É fabuloso, não é? A redução da sobretaxa do IRS e a diminuição das taxas moderadoras são dinheiros das famílias, da riqueza que criaram a partir do seu trabalho (ordenados) ou da prestação de serviços como o arrendamento de uma casa (rendas) ou pela remuneração do investimento (lucros) – de que o Estado se vai apropriar um bocadinho menos. (Depois apropria-se quando consumimos, mas por instantes esqueçamos esta insignificância de 600 milhões de euros.) Onde está a dádiva?

Pelo que estamos assim: o rendimento das famílias é todo propriedade do Estado e aquela porção desse rendimento que o Estado benevolentemente não nos retira, através de impostos, é uma doação do generoso Estado aos cidadãos. Tudo a agradecer a caridade, se faz favor, de ainda vos darem um quinhão (cada vez mais pequeno, é certo) do dinheiro que o caro leitor pensava erradamente (e com inegável ganância e egoísmo) ser seu.

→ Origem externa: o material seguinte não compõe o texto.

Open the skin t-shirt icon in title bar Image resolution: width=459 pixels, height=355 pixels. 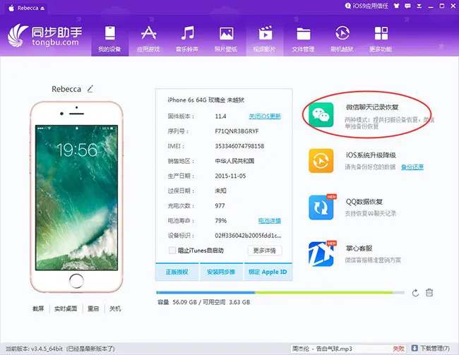[x=396, y=6]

Num país normal António Costa seria presenteado com um casaco de alcatrão e penas depois de tamanha falta de respeito pela criação de riqueza e pela propriedade dos contribuintes. Mas por cá diz com todo o despudor que nos dá, como se fosse seu para dar, o dinheiro que sempre foi nosso. Os rendimentos das famílias, para António Costa, estão nacionalizados, portanto. Os comunistas do mundo aplaudem. O que abre muito boas perspetivas de no próximo ano, depois de descarriladas as contas de 2016, Costa não ver necessidade de tanta generosidade e nos ‘dar’ menos ainda do nosso rendimento do que nos ‘dá’ agora. Afinal é tudo do Estado. Sobretudo nada de revoltas, que os servos devem respeito aos seus donos.